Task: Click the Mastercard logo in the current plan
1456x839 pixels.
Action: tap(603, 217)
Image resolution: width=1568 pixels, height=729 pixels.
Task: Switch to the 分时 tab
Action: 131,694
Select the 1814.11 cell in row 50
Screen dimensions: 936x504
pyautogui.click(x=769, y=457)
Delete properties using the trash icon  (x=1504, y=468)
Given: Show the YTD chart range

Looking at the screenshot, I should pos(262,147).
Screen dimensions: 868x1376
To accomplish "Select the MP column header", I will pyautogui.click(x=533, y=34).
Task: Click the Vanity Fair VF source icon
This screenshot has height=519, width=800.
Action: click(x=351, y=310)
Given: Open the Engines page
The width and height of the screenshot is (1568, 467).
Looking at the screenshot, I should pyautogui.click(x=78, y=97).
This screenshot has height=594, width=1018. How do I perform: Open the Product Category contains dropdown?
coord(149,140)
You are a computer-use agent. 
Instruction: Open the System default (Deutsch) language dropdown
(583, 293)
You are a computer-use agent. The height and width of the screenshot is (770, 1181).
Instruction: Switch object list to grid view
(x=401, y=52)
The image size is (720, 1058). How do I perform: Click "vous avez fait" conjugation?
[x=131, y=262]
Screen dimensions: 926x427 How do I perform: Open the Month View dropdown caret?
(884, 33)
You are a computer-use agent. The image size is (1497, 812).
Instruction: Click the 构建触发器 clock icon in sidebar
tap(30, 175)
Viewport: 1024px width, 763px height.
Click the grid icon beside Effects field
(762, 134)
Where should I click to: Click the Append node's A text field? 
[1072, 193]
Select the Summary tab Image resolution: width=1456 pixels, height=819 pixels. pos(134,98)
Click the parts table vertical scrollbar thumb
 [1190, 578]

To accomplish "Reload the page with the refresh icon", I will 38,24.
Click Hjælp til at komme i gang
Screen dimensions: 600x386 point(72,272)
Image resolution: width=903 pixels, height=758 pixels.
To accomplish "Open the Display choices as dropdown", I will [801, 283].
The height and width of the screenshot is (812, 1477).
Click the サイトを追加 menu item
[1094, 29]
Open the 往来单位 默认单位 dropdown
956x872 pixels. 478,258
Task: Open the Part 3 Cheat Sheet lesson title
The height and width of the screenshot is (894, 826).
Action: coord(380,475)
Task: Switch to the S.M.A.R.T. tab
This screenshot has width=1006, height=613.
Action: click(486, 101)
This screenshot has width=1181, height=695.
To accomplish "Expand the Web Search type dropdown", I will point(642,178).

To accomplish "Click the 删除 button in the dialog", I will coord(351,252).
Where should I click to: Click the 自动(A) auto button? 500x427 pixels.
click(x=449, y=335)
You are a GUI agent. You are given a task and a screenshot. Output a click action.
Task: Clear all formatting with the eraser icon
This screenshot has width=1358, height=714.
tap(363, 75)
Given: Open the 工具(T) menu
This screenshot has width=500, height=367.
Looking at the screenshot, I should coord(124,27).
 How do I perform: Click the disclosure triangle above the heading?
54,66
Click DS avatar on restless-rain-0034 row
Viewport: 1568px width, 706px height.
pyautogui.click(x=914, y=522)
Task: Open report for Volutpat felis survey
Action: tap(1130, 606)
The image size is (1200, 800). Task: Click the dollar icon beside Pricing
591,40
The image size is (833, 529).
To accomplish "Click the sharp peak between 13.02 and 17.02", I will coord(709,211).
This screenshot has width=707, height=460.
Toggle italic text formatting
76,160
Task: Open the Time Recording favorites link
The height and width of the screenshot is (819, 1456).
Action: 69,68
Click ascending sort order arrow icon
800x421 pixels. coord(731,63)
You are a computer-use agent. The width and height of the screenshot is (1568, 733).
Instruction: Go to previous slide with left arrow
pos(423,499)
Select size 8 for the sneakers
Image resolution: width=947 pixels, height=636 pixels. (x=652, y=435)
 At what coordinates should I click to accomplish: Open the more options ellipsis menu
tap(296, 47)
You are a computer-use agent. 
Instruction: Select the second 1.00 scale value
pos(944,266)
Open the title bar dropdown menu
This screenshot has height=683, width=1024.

## What is asked
Could you repeat all of the items above word for word, keeping every line as it is?

## Solution for this task
Task: Click the Mastercard logo in the current plan
1456x839 pixels.
Action: tap(603, 217)
Image resolution: width=1568 pixels, height=729 pixels.
Task: Switch to the 分时 tab
Action: 131,694
Select the 1814.11 cell in row 50
Screen dimensions: 936x504
pyautogui.click(x=769, y=457)
Delete properties using the trash icon  (x=1504, y=468)
Given: Show the YTD chart range

Looking at the screenshot, I should pos(262,147).
Screen dimensions: 868x1376
To accomplish "Select the MP column header", I will pyautogui.click(x=533, y=34).
Task: Click the Vanity Fair VF source icon
This screenshot has height=519, width=800.
Action: click(x=351, y=310)
Given: Open the Engines page
The width and height of the screenshot is (1568, 467).
Looking at the screenshot, I should pyautogui.click(x=78, y=97).
This screenshot has height=594, width=1018. How do I perform: Open the Product Category contains dropdown?
coord(149,140)
You are a computer-use agent. 
Instruction: Open the System default (Deutsch) language dropdown
(583, 293)
You are a computer-use agent. The height and width of the screenshot is (770, 1181).
Instruction: Switch object list to grid view
(x=401, y=52)
The image size is (720, 1058). How do I perform: Click "vous avez fait" conjugation?
[x=131, y=262]
Screen dimensions: 926x427 How do I perform: Open the Month View dropdown caret?
(884, 33)
You are a computer-use agent. The image size is (1497, 812).
Instruction: Click the 构建触发器 clock icon in sidebar
tap(30, 175)
Viewport: 1024px width, 763px height.
Click the grid icon beside Effects field
(762, 134)
Where should I click to: Click the Append node's A text field? 
[1072, 193]
Select the Summary tab Image resolution: width=1456 pixels, height=819 pixels. pos(134,98)
Click the parts table vertical scrollbar thumb
 [1190, 578]

To accomplish "Reload the page with the refresh icon", I will 38,24.
Click Hjælp til at komme i gang
Screen dimensions: 600x386 point(72,272)
Image resolution: width=903 pixels, height=758 pixels.
To accomplish "Open the Display choices as dropdown", I will [801, 283].
The height and width of the screenshot is (812, 1477).
Click the サイトを追加 menu item
[1094, 29]
Open the 往来单位 默认单位 dropdown
956x872 pixels. 478,258
Task: Open the Part 3 Cheat Sheet lesson title
The height and width of the screenshot is (894, 826).
Action: coord(380,475)
Task: Switch to the S.M.A.R.T. tab
This screenshot has width=1006, height=613.
Action: click(486, 101)
This screenshot has width=1181, height=695.
To accomplish "Expand the Web Search type dropdown", I will point(642,178).

To accomplish "Click the 删除 button in the dialog", I will coord(351,252).
Where should I click to: Click the 自动(A) auto button? 500x427 pixels.
click(x=449, y=335)
You are a GUI agent. You are given a task and a screenshot. Output a click action.
Task: Clear all formatting with the eraser icon
This screenshot has width=1358, height=714.
tap(363, 75)
Given: Open the 工具(T) menu
This screenshot has width=500, height=367.
Looking at the screenshot, I should coord(124,27).
 How do I perform: Click the disclosure triangle above the heading?
54,66
Click DS avatar on restless-rain-0034 row
Viewport: 1568px width, 706px height.
pyautogui.click(x=914, y=522)
Task: Open report for Volutpat felis survey
Action: tap(1130, 606)
The image size is (1200, 800). Task: Click the dollar icon beside Pricing
591,40
The image size is (833, 529).
To accomplish "Click the sharp peak between 13.02 and 17.02", I will coord(709,211).
This screenshot has width=707, height=460.
Toggle italic text formatting
76,160
Task: Open the Time Recording favorites link
The height and width of the screenshot is (819, 1456).
Action: 69,68
Click ascending sort order arrow icon
800x421 pixels. coord(731,63)
You are a computer-use agent. The width and height of the screenshot is (1568, 733).
Instruction: Go to previous slide with left arrow
pos(423,499)
Select size 8 for the sneakers
Image resolution: width=947 pixels, height=636 pixels. (x=652, y=435)
 At what coordinates should I click to accomplish: Open the more options ellipsis menu
tap(296, 47)
You are a computer-use agent. 
Instruction: Select the second 1.00 scale value
pos(944,266)
Open the title bar dropdown menu
This screenshot has height=683, width=1024.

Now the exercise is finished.